Pixel coordinate grounding data
-*-*-

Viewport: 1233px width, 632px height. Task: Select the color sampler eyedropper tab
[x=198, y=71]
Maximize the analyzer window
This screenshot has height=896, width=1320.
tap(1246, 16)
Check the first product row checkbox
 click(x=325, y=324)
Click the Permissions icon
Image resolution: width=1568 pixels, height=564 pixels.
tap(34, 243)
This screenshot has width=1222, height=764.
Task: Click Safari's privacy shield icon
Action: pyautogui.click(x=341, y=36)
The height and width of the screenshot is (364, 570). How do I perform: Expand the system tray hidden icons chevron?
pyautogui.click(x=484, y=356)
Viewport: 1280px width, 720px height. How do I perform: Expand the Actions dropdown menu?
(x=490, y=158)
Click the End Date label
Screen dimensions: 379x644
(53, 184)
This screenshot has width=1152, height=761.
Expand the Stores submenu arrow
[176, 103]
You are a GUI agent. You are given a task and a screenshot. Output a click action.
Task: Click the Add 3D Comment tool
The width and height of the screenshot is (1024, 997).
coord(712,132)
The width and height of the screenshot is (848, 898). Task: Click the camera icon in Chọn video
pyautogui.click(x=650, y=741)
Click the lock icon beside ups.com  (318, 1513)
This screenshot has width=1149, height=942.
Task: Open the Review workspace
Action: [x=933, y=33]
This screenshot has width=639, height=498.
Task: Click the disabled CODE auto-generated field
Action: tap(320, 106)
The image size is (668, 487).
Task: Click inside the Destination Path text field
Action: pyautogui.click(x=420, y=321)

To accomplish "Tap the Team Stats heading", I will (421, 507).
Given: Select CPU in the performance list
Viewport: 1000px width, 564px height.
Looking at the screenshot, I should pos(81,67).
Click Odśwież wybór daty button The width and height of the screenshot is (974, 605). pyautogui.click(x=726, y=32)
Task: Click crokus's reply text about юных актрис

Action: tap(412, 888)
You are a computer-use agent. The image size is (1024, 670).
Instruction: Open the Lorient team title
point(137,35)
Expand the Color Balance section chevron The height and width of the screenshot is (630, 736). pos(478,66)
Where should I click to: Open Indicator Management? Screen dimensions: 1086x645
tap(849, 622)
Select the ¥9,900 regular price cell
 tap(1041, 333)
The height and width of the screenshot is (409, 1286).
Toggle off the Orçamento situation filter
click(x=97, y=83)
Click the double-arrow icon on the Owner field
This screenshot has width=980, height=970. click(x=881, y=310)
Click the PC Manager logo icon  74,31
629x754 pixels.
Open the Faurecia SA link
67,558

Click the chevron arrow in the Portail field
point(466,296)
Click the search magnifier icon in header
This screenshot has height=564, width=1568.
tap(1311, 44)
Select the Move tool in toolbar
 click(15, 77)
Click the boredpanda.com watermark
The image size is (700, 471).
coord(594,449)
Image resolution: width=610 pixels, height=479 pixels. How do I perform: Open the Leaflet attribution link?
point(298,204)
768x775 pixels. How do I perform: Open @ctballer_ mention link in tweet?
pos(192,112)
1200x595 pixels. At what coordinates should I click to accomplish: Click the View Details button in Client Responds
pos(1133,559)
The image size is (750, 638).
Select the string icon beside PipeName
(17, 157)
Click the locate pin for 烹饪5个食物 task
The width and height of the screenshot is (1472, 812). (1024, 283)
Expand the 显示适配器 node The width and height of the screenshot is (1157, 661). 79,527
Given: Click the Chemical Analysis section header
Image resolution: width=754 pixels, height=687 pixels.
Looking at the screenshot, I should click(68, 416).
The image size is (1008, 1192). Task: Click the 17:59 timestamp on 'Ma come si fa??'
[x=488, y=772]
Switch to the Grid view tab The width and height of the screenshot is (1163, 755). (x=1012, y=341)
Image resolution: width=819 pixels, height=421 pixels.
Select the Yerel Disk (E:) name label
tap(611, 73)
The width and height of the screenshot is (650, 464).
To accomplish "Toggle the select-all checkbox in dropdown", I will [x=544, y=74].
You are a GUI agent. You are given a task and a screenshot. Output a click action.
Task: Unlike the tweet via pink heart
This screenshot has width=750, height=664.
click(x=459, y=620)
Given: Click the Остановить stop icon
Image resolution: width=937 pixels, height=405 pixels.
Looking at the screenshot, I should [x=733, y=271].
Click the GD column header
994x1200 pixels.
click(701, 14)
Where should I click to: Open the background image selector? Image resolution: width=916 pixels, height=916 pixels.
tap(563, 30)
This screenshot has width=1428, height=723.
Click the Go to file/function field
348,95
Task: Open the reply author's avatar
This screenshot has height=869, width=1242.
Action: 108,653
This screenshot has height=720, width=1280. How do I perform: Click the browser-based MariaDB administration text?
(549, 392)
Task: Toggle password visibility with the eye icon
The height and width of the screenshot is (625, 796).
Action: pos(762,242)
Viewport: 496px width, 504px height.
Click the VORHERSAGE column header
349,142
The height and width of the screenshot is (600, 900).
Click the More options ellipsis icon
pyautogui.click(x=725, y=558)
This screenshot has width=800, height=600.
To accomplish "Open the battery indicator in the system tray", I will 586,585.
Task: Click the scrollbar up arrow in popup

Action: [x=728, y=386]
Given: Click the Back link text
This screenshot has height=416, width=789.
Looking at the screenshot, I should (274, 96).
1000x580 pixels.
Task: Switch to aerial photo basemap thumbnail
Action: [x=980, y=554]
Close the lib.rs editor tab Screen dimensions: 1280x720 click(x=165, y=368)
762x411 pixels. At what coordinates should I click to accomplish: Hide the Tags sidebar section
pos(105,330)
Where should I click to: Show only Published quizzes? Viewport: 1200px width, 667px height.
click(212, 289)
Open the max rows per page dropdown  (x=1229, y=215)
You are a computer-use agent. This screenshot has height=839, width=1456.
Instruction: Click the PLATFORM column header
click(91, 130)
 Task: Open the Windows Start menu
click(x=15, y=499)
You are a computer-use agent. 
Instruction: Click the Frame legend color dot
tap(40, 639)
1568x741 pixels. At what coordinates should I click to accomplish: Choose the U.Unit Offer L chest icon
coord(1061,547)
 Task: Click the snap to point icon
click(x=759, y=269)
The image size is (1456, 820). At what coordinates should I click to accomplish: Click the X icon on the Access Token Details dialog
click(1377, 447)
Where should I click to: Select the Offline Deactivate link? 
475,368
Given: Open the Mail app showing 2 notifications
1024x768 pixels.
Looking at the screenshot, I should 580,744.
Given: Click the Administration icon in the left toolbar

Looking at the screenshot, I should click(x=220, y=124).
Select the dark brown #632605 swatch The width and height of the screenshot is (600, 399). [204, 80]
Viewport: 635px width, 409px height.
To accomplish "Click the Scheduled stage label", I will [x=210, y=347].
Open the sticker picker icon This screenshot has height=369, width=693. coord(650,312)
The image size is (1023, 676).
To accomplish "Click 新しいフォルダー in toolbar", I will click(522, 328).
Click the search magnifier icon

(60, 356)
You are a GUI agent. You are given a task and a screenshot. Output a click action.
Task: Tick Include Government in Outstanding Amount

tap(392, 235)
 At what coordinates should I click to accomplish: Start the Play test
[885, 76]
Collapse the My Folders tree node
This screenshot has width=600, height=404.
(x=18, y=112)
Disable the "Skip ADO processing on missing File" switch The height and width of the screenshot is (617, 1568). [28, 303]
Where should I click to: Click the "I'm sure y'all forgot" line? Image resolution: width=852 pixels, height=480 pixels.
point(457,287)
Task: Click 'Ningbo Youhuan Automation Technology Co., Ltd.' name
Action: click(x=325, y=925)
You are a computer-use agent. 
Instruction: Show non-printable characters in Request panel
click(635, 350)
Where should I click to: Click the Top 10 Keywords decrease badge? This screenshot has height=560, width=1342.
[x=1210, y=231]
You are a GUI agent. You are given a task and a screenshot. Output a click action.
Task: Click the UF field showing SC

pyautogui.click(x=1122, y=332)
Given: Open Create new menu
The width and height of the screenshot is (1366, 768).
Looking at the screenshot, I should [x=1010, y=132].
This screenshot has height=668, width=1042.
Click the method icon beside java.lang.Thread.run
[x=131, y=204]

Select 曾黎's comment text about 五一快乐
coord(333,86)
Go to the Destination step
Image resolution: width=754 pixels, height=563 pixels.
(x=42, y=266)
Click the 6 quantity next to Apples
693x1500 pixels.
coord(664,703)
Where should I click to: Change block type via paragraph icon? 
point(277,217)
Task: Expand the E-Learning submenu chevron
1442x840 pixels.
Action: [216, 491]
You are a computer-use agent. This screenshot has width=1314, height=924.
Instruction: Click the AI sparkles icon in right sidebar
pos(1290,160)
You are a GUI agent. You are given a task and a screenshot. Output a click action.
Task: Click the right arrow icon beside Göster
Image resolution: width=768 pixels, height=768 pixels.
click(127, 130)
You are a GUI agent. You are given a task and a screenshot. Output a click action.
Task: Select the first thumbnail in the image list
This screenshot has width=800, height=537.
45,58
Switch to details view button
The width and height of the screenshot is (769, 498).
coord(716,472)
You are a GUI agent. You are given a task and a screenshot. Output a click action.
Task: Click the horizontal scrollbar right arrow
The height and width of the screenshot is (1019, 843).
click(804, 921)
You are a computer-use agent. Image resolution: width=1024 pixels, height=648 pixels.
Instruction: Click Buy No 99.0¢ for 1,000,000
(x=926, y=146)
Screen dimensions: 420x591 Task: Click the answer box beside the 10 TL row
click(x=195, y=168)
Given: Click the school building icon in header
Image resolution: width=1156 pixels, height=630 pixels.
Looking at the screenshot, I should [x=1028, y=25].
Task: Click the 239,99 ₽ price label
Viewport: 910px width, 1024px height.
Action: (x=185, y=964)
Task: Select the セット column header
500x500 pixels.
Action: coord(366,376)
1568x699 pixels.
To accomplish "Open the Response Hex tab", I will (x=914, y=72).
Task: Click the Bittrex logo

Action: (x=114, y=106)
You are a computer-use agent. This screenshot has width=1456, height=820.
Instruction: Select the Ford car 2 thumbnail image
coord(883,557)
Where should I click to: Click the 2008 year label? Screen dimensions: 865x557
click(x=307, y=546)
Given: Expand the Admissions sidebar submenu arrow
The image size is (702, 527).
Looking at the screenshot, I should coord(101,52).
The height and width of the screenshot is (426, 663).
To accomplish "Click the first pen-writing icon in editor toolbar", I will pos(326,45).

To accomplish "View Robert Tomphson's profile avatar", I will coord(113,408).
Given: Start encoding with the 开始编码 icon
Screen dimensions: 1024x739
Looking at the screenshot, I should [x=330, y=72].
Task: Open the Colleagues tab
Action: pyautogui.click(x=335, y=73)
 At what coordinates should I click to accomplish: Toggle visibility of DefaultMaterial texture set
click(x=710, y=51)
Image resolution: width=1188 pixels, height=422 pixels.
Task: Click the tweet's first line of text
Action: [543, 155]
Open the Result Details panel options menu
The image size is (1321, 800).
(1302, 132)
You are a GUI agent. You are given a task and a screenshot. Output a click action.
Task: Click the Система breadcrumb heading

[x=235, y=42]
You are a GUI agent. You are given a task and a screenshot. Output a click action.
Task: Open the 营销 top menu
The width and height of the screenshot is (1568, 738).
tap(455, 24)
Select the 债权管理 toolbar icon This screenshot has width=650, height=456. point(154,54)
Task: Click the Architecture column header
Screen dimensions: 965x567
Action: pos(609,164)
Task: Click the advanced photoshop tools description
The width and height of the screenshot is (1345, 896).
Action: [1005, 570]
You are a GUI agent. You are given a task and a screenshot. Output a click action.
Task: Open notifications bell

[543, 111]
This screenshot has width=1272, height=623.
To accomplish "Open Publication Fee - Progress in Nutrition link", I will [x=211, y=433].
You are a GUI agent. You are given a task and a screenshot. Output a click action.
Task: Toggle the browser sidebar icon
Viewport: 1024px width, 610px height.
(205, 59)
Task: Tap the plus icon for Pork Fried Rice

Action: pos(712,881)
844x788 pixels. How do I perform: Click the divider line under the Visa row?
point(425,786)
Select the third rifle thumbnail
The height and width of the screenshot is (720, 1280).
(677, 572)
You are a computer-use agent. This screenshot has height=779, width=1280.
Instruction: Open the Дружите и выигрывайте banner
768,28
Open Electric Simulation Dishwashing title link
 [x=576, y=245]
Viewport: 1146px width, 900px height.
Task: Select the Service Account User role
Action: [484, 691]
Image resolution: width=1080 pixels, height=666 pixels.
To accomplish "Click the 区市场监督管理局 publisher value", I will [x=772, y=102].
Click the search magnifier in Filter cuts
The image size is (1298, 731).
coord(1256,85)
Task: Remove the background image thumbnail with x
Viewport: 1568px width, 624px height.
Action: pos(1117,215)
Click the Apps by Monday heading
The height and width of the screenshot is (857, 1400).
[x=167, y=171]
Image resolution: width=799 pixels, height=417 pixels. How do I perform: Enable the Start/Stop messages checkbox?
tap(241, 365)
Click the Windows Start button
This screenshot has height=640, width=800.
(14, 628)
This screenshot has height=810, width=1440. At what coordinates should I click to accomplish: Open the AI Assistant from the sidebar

-*-*-

▸ Exercise objective: Locate the word "with" in the records and collect each line it appears in.

▸ Your response:
Task: Toggle password visibility with the eye icon
Given: Start encoding with the 开始编码 icon
Task: Remove the background image thumbnail with x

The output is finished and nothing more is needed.